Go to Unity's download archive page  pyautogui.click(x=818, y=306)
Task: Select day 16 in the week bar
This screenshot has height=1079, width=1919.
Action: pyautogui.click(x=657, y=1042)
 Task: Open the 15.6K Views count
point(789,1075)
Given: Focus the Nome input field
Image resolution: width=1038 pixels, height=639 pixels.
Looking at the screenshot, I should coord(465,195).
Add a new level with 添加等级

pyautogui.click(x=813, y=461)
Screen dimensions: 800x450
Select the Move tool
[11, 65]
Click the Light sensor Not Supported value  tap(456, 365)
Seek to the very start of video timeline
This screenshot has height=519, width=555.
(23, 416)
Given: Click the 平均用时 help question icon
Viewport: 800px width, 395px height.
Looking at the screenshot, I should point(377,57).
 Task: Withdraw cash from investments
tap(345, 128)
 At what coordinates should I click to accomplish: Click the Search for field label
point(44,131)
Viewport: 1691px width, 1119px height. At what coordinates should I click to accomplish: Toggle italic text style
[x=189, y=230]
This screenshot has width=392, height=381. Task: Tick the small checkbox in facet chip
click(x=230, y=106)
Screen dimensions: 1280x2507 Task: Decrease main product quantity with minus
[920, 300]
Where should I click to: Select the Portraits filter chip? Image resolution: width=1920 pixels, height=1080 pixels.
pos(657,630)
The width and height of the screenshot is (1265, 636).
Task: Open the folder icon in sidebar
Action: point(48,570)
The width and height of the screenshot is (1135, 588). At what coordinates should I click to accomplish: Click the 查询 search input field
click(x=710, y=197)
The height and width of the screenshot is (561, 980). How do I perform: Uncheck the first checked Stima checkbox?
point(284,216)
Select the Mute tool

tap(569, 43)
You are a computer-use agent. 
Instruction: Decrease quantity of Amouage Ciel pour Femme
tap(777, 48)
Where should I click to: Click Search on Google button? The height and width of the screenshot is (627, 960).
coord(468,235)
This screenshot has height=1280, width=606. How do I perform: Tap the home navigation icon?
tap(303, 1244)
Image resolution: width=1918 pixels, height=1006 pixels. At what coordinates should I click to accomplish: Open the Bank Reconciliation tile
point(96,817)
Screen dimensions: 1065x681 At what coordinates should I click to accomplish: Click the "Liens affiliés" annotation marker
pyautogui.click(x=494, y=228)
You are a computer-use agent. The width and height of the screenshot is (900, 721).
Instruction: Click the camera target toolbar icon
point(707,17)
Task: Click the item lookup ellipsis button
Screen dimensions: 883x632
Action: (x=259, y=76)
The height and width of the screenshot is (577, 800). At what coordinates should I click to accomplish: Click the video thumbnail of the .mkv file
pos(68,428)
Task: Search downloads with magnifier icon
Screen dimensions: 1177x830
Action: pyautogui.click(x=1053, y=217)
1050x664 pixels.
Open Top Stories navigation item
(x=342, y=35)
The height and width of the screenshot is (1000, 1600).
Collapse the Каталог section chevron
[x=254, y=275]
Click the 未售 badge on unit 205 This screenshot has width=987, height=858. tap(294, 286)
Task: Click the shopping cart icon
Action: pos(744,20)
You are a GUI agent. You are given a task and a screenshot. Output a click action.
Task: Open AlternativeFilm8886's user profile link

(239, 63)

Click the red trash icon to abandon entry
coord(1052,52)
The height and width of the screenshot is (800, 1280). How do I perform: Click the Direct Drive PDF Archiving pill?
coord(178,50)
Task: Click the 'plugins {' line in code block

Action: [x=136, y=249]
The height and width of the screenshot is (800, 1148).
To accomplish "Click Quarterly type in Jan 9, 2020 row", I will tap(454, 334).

Exercise objective:
A faithful retyping of every entry above is the task.

Answer area:
Go to Unity's download archive page  pyautogui.click(x=818, y=306)
Task: Select day 16 in the week bar
This screenshot has height=1079, width=1919.
Action: pyautogui.click(x=657, y=1042)
 Task: Open the 15.6K Views count
point(789,1075)
Given: Focus the Nome input field
Image resolution: width=1038 pixels, height=639 pixels.
Looking at the screenshot, I should coord(465,195).
Add a new level with 添加等级

pyautogui.click(x=813, y=461)
Screen dimensions: 800x450
Select the Move tool
[11, 65]
Click the Light sensor Not Supported value  tap(456, 365)
Seek to the very start of video timeline
This screenshot has height=519, width=555.
(23, 416)
Given: Click the 平均用时 help question icon
Viewport: 800px width, 395px height.
Looking at the screenshot, I should point(377,57).
 Task: Withdraw cash from investments
tap(345, 128)
 At what coordinates should I click to accomplish: Click the Search for field label
point(44,131)
Viewport: 1691px width, 1119px height. At what coordinates should I click to accomplish: Toggle italic text style
[x=189, y=230]
This screenshot has width=392, height=381. Task: Tick the small checkbox in facet chip
click(x=230, y=106)
Screen dimensions: 1280x2507 Task: Decrease main product quantity with minus
[920, 300]
Where should I click to: Select the Portraits filter chip? Image resolution: width=1920 pixels, height=1080 pixels.
pos(657,630)
The width and height of the screenshot is (1265, 636).
Task: Open the folder icon in sidebar
Action: point(48,570)
The width and height of the screenshot is (1135, 588). At what coordinates should I click to accomplish: Click the 查询 search input field
click(x=710, y=197)
The height and width of the screenshot is (561, 980). How do I perform: Uncheck the first checked Stima checkbox?
point(284,216)
Select the Mute tool

tap(569, 43)
You are a computer-use agent. 
Instruction: Decrease quantity of Amouage Ciel pour Femme
tap(777, 48)
Where should I click to: Click Search on Google button? The height and width of the screenshot is (627, 960).
coord(468,235)
This screenshot has height=1280, width=606. How do I perform: Tap the home navigation icon?
tap(303, 1244)
Image resolution: width=1918 pixels, height=1006 pixels. At what coordinates should I click to accomplish: Open the Bank Reconciliation tile
point(96,817)
Screen dimensions: 1065x681 At what coordinates should I click to accomplish: Click the "Liens affiliés" annotation marker
pyautogui.click(x=494, y=228)
You are a computer-use agent. The width and height of the screenshot is (900, 721).
Instruction: Click the camera target toolbar icon
point(707,17)
Task: Click the item lookup ellipsis button
Screen dimensions: 883x632
Action: (x=259, y=76)
The height and width of the screenshot is (577, 800). At what coordinates should I click to accomplish: Click the video thumbnail of the .mkv file
pos(68,428)
Task: Search downloads with magnifier icon
Screen dimensions: 1177x830
Action: pyautogui.click(x=1053, y=217)
1050x664 pixels.
Open Top Stories navigation item
(x=342, y=35)
The height and width of the screenshot is (1000, 1600).
Collapse the Каталог section chevron
[x=254, y=275]
Click the 未售 badge on unit 205 This screenshot has width=987, height=858. tap(294, 286)
Task: Click the shopping cart icon
Action: pos(744,20)
You are a GUI agent. You are given a task and a screenshot. Output a click action.
Task: Open AlternativeFilm8886's user profile link

(239, 63)

Click the red trash icon to abandon entry
coord(1052,52)
The height and width of the screenshot is (800, 1280). How do I perform: Click the Direct Drive PDF Archiving pill?
coord(178,50)
Task: Click the 'plugins {' line in code block

Action: [x=136, y=249]
The height and width of the screenshot is (800, 1148).
To accomplish "Click Quarterly type in Jan 9, 2020 row", I will tap(454, 334).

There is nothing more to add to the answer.